Starting today, DocumentCloud users can choose three additional languages to OCR uploaded documents: Hungarian, Norwegian and Swedish. We’ve added the three based on support requests and feedback we heard during last week’s NICAR conference in Atlanta.
The addition brings the number of languages available for OCR to 17. To see them all, click “Manage account” beneath your user name and click the “New Documents” dropdown under “Language Defaults.”
We believe that journalists around the world should have access to tools that enable better reporting, and growing our language support is critical to that.
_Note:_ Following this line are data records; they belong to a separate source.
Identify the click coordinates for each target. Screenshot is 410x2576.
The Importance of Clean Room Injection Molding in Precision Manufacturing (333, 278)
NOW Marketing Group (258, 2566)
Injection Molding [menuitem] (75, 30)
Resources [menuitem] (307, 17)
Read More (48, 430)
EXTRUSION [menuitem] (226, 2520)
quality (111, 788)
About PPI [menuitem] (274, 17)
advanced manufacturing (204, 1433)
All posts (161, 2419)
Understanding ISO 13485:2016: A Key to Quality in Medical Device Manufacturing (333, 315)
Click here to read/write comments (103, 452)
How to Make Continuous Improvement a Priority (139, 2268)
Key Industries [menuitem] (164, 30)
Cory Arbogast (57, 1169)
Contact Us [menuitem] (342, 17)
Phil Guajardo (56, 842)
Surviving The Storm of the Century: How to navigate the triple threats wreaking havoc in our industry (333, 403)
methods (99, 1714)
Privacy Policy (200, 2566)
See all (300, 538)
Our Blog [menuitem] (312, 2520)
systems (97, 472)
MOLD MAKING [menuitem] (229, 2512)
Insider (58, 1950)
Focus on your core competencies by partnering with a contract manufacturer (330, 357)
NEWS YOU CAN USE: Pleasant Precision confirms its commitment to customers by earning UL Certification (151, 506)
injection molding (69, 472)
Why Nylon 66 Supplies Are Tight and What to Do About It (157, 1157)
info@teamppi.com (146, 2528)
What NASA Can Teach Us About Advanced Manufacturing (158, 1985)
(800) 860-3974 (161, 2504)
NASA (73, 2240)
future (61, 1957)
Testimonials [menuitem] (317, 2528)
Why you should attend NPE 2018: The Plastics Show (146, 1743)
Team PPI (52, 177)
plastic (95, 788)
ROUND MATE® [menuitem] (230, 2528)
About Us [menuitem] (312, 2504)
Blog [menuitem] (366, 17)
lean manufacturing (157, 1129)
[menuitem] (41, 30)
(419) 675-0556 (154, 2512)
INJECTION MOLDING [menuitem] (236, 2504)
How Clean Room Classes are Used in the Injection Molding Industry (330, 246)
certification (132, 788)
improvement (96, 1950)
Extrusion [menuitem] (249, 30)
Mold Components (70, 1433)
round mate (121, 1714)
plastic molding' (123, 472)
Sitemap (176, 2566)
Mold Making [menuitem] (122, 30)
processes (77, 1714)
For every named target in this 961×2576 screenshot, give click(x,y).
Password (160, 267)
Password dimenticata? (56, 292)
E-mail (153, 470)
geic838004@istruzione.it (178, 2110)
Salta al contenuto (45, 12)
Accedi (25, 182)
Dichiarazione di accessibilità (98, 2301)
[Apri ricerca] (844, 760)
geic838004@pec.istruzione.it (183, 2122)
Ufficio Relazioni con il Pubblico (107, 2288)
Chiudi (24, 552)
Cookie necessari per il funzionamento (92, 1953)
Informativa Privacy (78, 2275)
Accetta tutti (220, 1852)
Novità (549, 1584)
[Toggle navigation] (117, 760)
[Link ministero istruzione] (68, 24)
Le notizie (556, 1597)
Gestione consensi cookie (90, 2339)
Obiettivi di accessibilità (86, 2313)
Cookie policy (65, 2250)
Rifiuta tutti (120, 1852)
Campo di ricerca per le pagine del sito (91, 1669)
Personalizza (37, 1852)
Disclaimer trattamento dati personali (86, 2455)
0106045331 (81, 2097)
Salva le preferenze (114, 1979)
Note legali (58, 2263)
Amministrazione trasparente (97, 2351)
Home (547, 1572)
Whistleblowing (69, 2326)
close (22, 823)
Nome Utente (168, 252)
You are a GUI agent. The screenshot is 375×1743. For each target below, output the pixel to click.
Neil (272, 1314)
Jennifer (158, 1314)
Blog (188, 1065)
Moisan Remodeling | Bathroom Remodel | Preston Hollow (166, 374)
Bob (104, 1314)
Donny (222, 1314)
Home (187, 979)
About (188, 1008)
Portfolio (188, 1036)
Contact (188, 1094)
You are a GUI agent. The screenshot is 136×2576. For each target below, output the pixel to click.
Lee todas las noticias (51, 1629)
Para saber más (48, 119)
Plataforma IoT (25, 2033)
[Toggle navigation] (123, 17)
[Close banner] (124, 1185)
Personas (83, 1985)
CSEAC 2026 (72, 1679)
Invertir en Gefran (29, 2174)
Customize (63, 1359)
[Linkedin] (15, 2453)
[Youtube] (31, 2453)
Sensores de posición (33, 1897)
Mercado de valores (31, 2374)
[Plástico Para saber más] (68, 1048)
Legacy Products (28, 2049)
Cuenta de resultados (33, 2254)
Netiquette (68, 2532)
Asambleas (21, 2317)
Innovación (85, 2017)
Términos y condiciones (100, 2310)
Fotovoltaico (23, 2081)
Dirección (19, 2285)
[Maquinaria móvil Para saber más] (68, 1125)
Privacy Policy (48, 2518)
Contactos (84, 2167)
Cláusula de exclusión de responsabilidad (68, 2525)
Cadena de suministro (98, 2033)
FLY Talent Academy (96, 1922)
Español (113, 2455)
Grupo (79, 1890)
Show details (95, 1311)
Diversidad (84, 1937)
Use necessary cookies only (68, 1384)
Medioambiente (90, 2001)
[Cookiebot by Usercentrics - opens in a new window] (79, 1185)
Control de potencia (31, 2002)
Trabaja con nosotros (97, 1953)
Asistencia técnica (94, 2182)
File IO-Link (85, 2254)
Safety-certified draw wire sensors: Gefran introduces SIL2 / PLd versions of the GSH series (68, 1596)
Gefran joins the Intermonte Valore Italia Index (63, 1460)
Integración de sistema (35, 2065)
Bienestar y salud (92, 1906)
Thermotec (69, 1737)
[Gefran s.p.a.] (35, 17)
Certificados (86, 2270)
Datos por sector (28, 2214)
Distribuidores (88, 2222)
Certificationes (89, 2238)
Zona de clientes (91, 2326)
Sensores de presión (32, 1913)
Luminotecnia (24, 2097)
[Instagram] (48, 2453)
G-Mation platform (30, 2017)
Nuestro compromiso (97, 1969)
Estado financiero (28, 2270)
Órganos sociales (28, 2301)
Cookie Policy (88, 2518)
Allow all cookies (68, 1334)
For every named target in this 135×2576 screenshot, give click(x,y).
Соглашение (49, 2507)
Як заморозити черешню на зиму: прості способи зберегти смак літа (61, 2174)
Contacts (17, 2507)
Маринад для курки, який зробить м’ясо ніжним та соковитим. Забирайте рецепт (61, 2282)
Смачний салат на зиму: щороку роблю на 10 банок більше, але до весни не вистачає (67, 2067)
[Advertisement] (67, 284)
DocumentCloud’s language support falls into three independent categories (so partial support of your language may be possible):
Text Search: DocumentCloud fully supports Unicode, allowing users to search documents in a variety of character sets. For scanned documents that require OCR, DocumentCloud uses the battle-tested open-source Tesseract engine, which also powers Google Books and is maintained by Google. The open-source community has contributed language packages for many widely used languages, which allows DocumentCloud to enable them on our platform. So, if DocumentCloud does not yet support your language, please reach out and let us know about your interest!
Entity extraction: DocumentCloud supports identifying people, places, organizations and other entities through OpenCalais. As of now, OpenCalais only supports English, French and Spanish. We are evaluating other tools that would allow us to bring entity extraction to other languages.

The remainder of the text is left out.